#### [TO DO]
Quote every line from the top of the listing down to and including the line that contains "All resources (29, 2170)".

#### [DATA FOR REVIEW]
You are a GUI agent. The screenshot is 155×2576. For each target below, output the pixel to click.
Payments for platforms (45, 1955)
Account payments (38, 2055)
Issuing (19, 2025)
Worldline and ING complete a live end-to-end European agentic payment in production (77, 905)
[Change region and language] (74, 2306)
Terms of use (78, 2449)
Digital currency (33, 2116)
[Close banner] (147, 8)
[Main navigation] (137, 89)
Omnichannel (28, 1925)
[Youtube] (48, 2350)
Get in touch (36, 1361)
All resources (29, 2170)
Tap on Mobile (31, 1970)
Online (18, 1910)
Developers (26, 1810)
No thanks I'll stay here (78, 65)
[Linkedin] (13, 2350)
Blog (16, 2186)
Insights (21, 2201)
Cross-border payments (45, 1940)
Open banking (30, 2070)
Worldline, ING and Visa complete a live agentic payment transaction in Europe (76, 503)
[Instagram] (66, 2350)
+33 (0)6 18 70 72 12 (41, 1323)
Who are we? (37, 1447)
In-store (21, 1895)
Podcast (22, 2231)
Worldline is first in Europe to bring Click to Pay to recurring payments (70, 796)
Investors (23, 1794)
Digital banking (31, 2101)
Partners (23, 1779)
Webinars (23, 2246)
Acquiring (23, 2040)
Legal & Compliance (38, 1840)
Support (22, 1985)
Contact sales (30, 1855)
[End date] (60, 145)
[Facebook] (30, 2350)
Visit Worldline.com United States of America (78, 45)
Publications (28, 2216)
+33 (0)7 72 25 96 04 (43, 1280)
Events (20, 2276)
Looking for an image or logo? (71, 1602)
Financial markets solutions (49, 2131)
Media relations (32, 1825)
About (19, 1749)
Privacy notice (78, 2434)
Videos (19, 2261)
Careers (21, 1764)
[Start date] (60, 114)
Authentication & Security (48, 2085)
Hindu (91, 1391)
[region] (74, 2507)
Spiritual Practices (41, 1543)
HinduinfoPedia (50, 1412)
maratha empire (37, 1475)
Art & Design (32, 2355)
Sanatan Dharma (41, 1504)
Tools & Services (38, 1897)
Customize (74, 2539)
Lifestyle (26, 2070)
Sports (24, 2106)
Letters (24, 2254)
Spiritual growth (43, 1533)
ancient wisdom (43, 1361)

#### [TASK ANSWER]
You are a GUI agent. The screenshot is 155×2576. For each target below, output the pixel to click.
Payments for platforms (45, 1955)
Account payments (38, 2055)
Issuing (19, 2025)
Worldline and ING complete a live end-to-end European agentic payment in production (77, 905)
[Change region and language] (74, 2306)
Terms of use (78, 2449)
Digital currency (33, 2116)
[Close banner] (147, 8)
[Main navigation] (137, 89)
Omnichannel (28, 1925)
[Youtube] (48, 2350)
Get in touch (36, 1361)
All resources (29, 2170)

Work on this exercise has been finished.